People misunderstand my quietness as me being extremely shy and don’t like talking to people- they call me out on it , talk about it and assume about it as if that’s the truth. Truth is that’s wrong. Truth is using that false info to say negative things about me/ telling me to talk more sucks, annoys me, and can even hurt my feelings.
It never really bothered me in the past; i would just do this back then, but ever since Tuesday it got on my nerves and today it finally hurt my feelings. And now i want to do this to anyone who brings up my quiet personality.
Yes, i don’t like to talk much- keeping things short, only talking when i have to/necessary or when being asked and i don’t like initiating conversations- and i rather listen & observe than talking. Yes, i don’t talk much during group activities, but that’s because i rather let other people talk to each other without interrupting and i’m a considerate person- i don’t like talking over people . Yes, i am a private person who likes being alone, but that doesn’t mean i’m shy. The truth is i’m open socially and i’m happy to instigate talk people when in the workplace, i just don’t show it in class. Yes, i do admit my personality is not the most conforming, accessible, easy to understand. If having a personality like that is a crime, then i’m sorry but that’s who i am.
As for the teacher having a point to call me out, no there isn’t.

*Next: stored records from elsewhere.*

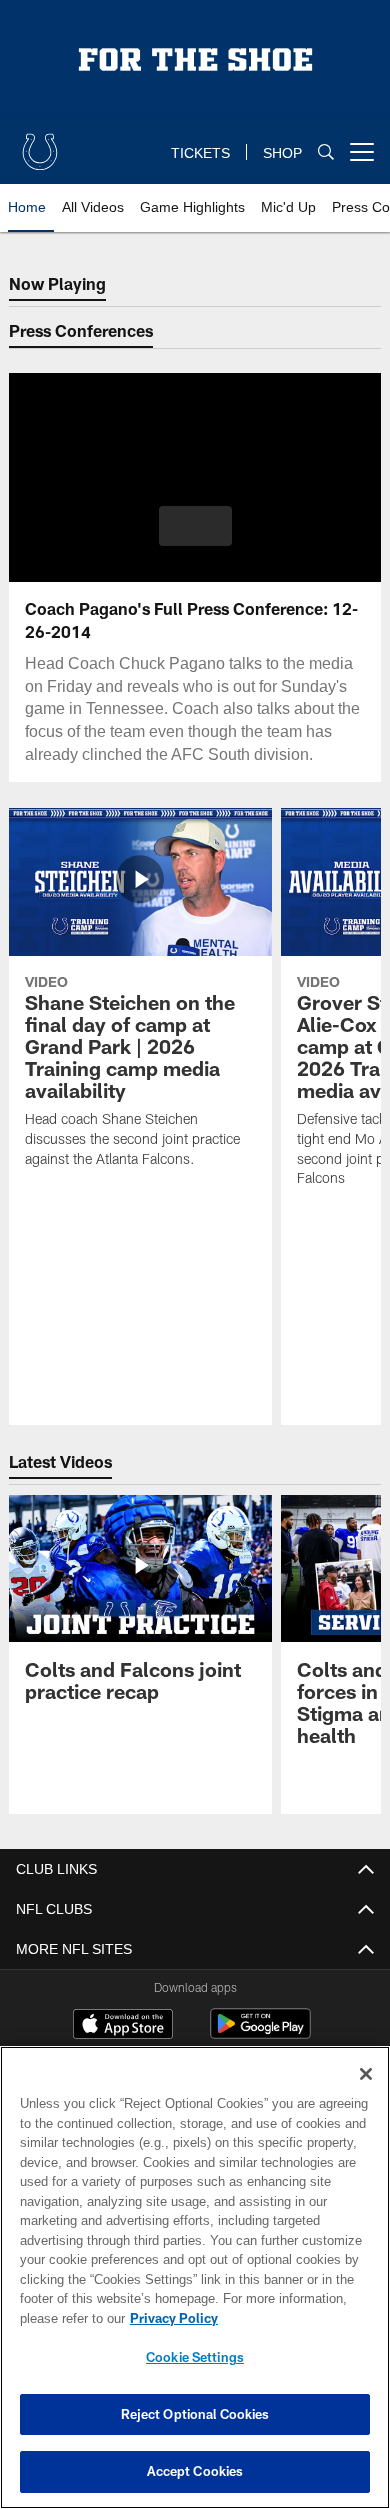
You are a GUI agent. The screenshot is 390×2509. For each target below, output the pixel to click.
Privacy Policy (170, 2318)
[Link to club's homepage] (40, 144)
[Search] (326, 152)
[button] (195, 526)
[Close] (366, 2074)
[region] (195, 2277)
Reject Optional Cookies (195, 2414)
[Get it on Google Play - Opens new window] (260, 2033)
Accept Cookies (195, 2471)
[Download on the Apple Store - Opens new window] (123, 2026)
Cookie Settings (195, 2357)
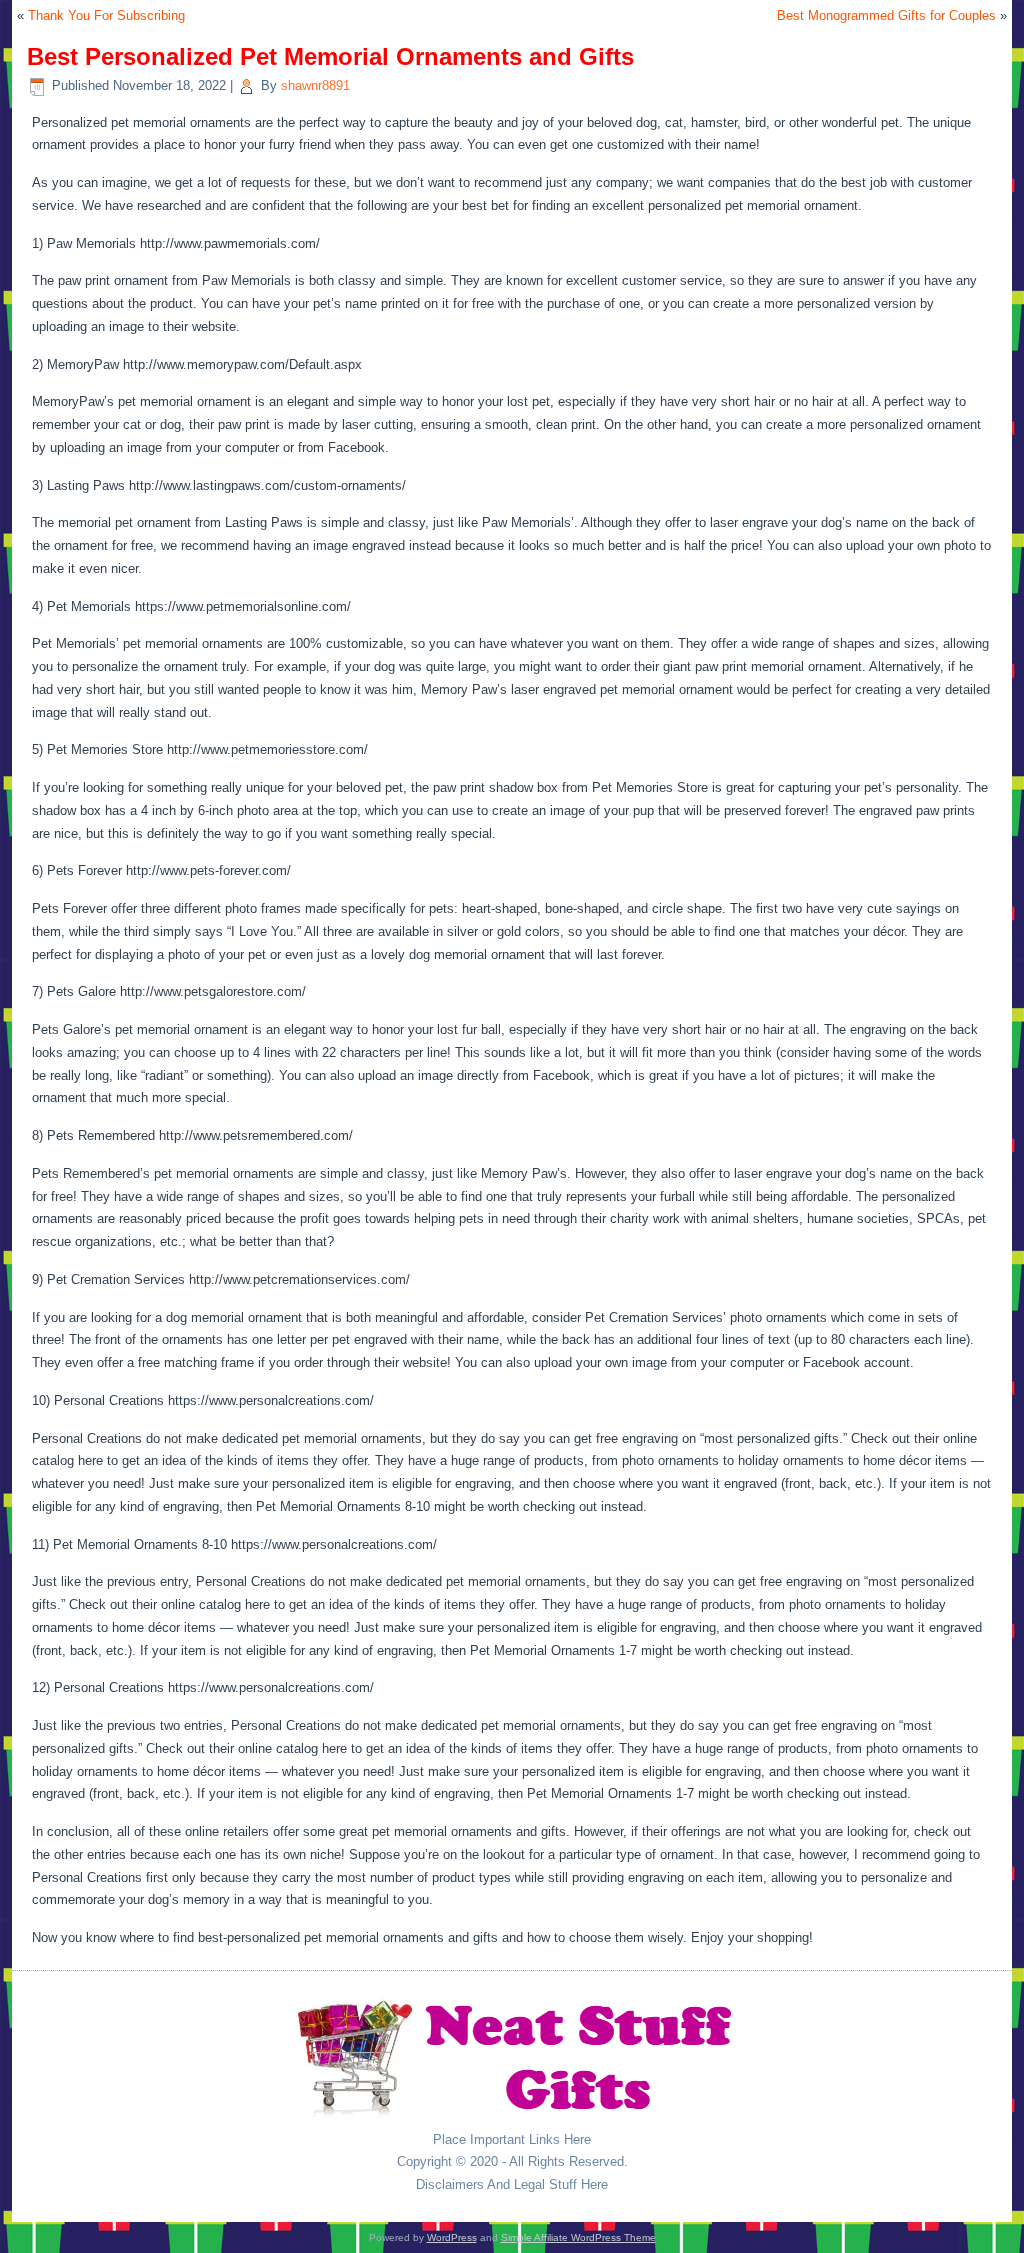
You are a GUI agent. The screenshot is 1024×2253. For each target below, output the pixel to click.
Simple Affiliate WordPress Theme (578, 2237)
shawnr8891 (315, 85)
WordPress (452, 2237)
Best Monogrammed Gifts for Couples (886, 15)
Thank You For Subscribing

Not when she’s always like ” It is important to speak up in this job especially the if you are a quiet person. You know what i mean Havoc1st. And i don’t mean to single you out Havoc1st” infront of the class. I’m like, if you don’t mean to single me out then don’t use my name. Honestly, she could could’ve said the same thing without mentioning me. It’s really annoying.
If people decided to bring up my quietness in an irrelevant conversations. Then yes, i think that’s rude and i’ll get on my nerves real bad.
And if someone says ” do you want a job? Then talk more in class”, then yes i’m gonna take offence and have my feelings hurt. And yes, that’s gonna make me extremely sensitive when people talk about my quietness in the future, even if they mean it in a benign way.
Honestly, if people let me be who i am, without commenting on my personality, they’ll realise that i’m not that different.